Students, manufacturers gather at annual summit held in Tigard
If today's high school students are any indication of what the manufacturing industry of tomorrow might look like in Oregon then the industry as a whole is in for a pretty bright feature.
That was the takeaway from Friday's annual Oregon Manufacturers' Summit held at the Embassy Suites in Tigard, which attracted more than 300 attendees who heard from industry leaders and listened to the successes involving the state's 5,000 manufacturing companies.
Following an introduction from U.S. Rep. Suzanne Bonamici, who despite a recognition that there is a skills gap for those seeking employees for manufacturing jobs, noted that "there's a bright future" in manufacturing.
Take the students from Hillsboro's Century High School — Ben Fryback, Natalie Jones, Austin Ramsay and Austin Van't Hul, all part of the school's Drafting Technology classes — as examples of that bright future.

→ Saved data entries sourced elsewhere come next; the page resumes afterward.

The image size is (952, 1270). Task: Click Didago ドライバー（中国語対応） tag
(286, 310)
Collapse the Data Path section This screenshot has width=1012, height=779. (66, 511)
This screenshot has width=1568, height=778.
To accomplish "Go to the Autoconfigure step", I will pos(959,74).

For his part, Fryback brought a model of the 1:12 scale covered bridge he constructed using the school's 3D printer, a CNC router, laser cutter and other high-tech tools. The bridge comes from maps from a covered bridge in Newfoundland (after Fryback was unable to convince Portland officials to give him blueprints for the Markum Bridge).

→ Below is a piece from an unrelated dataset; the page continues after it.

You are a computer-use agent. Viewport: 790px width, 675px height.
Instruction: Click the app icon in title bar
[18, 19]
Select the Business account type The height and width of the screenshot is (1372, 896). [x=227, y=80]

"If you were to build a covered bridge in 1950 Canada, this is what you would build," Fryback, a senior, said of his model constructed mostly of wood.
The other students weighed in on projects and passions they're involved with as well. Wood, a junior, said she's been involved with manufacturing classes at Century for two years and especially loves working with the CNC router and laser engraver. She plans on going on to study industrial design and business.
Meanwhile, Ramsay, a senior, said last year he made an estimated 100 Christmas ornaments carved out of crystal, using the school's laser cutter. He sold them for $10 each, giving profits to the Northwest Educational Service District.
Last but not least, Van't Hul, also a senior, said his passion is designing and printing elaborate posters. He's also taking a former plywood train table and transforming it into a board game table to include such popular activities as Monopoly and Sorry.
Oh, and on the side he's working on building a potato gun.
Matt Loun, a math teacher who heads up the drafting classes at Century (courses he said should be renamed advanced manufacturing classes to more accurately reflect what they entail), said his school now boasts between 25 to 30 3D printers thanks to a Certified Technology Education revitalization grant from the state of Oregon.
Meanwhile, Michael Vanier, vice president of client engagement for the Oregon Manufacturing Extension Partnership (or OMEP), which presented the Oregon Manufacturers' Summit, said he was pleased with Friday's turnout.
"It's a great mix of industry partners, current clients and (us) reaching new manufacturers," he said.
The morning began with a keynote address by Andrew Barofsky, president and CEO of RevMedx, who spoke about the life-saving medical products his company manufactures for U.S. military combat medics and civilian paramedics to treat bleeding in trauma situations.
Vanier said a great example of how beneficial the summit can be came from praise he said was made by Andrea Wade, founder of Honeybee Sparkling Lemonades & Syrups. Vanier said she told him she had no idea that resources such as those provided by the partnership and the summit were available for small businesses such as her's.
Vanier said Wade's business is a true success story of how small emerging companies are successfully entering the market in Oregon. Already, Honeybee occupies shelf space in both Market of Choice and New Seasons.
The summit, whose theme was "Moving NW Manufacturing Forward," was also a good way for manufacturers throughout the state to make connections with one another, said organizers.
Statistics of interest to manufacturers came from Jennifer Campbell of Schwabe, Williamson and Wyatt, who reviewed a survey entitled "State of Manufacturing in the Pacific Northwest." Among the highlights from those manufacturers polled in Oregon (and a smaller number from Washington) was that improving its workforce was the top challenge overall for companies.
The other priority is finding talent in a tight employment market with Campbell pointing out that of those surveyed, 72 percent said their challenge is a lack of skilled workers.
And how are manufacturers trying to solve those problems?
"It's a combination of internal and external strategies," said Campbell, noting that 27 percent believe that can be accomplished by creating or expanding apprenticeship programs with 26 percent believing that offering flexible work schedules would be beneficial.Finally, Campbell stressed the importance of having a transition of executive leadership plan in place, something that 41 percent have in place and 35 percent whom are developing such a plan.
Back in a foyer at Embassy Suites, Fryback, the student who hopes to someday become a traffic engineer who designs highways, railways and bridges, talked about how he put his 63-inch bridge together.
Asked what he thought about his students' accomplishments at Century, instructor Loun responded: "They're rock stars."